Against Assisted Suicide

Last week, after a long and emotional floor debate, the Maryland House of Delegates passed a bill that would legalize assisted suicide in the State. Today, the Senate committee considering the bill could vote to advance it to the full Senate.

This means that we Marylanders could be just a few steps away from living in a society that enables terminally ill patients to end their own lives.

What does the bill do?

According to the Maryland Catholic Conference, the bill “would allow terminally ill patients to be prescribed a lethal dose of a controlled dangerous substance, which they would then pick-up at their local pharmacy and ingest without medical supervision to end their life.”

The Conference goes on to argue that “This bill, in addition to having no regard for the worth and dignity of every human life, establishes suicide as a societal norm, places large quantities of Schedule II prescription drugs into our communities with no measures in place for take-back or disposal, and leaves those suffering from mental illness, persons with developmental and intellectual disabilities, and our elderly at risk of coercion and undue influence by family members or caregivers.”

Where might this lead?

Advocates of assisted suicide focus on a narrow and short-sighted solution to what is a worthy goal: relieving the suffering of terminally ill individuals. In pursuing their solution, they dismiss concerns about the grave and lasting damage it could do to our society in the long run.

Here’s where this bill might one day lead:

  • To a health insurance industry that has little patience for efforts aimed at extending the lives or improving the experiences of patients who have been diagnosed with terminal illnesses.
  • To a medical culture that encourages terminally ill people to end their lives, just as it already encourages the parents of unborn children with illnesses or deformities to abort.
  • To a society that is bolder in its utilitarianism – valuing individuals not for their own sake, but according to what they can do for the rest of us.
  • To a culture that encourages ill and old people to end their lives, that views those who want to live on in their suffering as selfish – as takers of resources, as wanting to drag their families along with them in their suffering.
  • To the expansion of assisted suicide laws, enabling minors and those with mental illnesses, even depression, to end their lives. (Indeed, this has already come to pass in some European countries.)

What impact might it have on families?

My grandmother died in September.

She was 95, a fiercely independent and stubborn lady who lived on her own until the last two weeks of her life. She died of an infection that her body was too frail to fight, so thankfully, she did not suffer long.

But she did suffer. And our family watched, suffering with her.

Some forty hours before she died, I sat by my Mom-mom’s bed, surrounded by over a dozen family members, and I watched her breathe.

In and out, in and out, slowly, haltingly – she labored to breathe. I watched her dry lips, her closed eyes, her skin that seemed to stretch ever tighter over her fragile, precious bones. I watched each breath, wondering if it would be her last.

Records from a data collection
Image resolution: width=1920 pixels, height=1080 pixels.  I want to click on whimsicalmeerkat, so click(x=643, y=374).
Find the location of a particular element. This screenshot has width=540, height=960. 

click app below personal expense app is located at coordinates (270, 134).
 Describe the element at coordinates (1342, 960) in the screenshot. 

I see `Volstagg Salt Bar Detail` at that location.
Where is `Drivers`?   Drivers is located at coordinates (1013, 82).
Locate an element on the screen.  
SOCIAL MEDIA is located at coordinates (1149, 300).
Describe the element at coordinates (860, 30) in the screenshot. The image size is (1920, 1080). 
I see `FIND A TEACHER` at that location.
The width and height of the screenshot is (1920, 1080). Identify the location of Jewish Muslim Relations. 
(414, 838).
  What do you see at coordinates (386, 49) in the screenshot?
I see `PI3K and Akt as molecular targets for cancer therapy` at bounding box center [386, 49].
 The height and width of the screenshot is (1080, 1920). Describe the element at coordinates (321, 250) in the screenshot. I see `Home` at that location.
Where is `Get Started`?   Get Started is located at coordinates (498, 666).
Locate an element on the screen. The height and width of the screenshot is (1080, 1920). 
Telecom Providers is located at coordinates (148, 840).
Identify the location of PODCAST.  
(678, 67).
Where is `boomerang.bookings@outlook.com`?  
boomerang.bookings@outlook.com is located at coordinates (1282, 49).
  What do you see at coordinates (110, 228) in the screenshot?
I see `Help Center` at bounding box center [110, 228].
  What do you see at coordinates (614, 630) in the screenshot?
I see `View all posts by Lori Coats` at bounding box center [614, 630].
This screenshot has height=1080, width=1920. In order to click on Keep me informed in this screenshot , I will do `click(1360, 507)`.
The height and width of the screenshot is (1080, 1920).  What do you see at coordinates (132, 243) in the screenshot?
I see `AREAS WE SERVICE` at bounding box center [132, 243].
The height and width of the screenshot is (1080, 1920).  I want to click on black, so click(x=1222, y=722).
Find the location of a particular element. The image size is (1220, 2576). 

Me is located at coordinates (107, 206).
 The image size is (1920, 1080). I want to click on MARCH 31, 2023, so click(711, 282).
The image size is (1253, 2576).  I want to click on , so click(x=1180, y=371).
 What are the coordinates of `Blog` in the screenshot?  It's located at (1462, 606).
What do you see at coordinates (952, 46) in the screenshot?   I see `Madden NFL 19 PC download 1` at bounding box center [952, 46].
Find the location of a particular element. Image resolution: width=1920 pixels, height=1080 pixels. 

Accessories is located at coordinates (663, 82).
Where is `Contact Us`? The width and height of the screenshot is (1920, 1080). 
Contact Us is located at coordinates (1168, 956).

ACTION ITEM A:
Answer these from the assisted suicide article:
(i) Which legislative body passed the bill last week?
(ii) How old was the writer's grandmother when she died?
(iii) What caused the grandmother's death?
ACTION ITEM B: According to the Maryland Catholic Conference as quoted in the assisted suicide article, which groups would the bill leave at risk of coercion and undue influence by family members or caregivers? List them all.
ACTION ITEM C: Extract the passage of the assisted suicide article between "What impact might" and "be her last.", inclusive.
Rely only on the assisted suicide article, not on the data, for the work that comes next.

WRITTEN SOLUTION A:
(i) The Maryland House of Delegates
(ii) 95
(iii) An infection that her body was too frail to fight

WRITTEN SOLUTION B:
- Those suffering from mental illness
- Persons with developmental and intellectual disabilities
- The elderly

WRITTEN SOLUTION C:
What impact might it have on families?

My grandmother died in September.

She was 95, a fiercely independent and stubborn lady who lived on her own until the last two weeks of her life. She died of an infection that her body was too frail to fight, so thankfully, she did not suffer long.

But she did suffer. And our family watched, suffering with her.

Some forty hours before she died, I sat by my Mom-mom’s bed, surrounded by over a dozen family members, and I watched her breathe.

In and out, in and out, slowly, haltingly – she labored to breathe. I watched her dry lips, her closed eyes, her skin that seemed to stretch ever tighter over her fragile, precious bones. I watched each breath, wondering if it would be her last.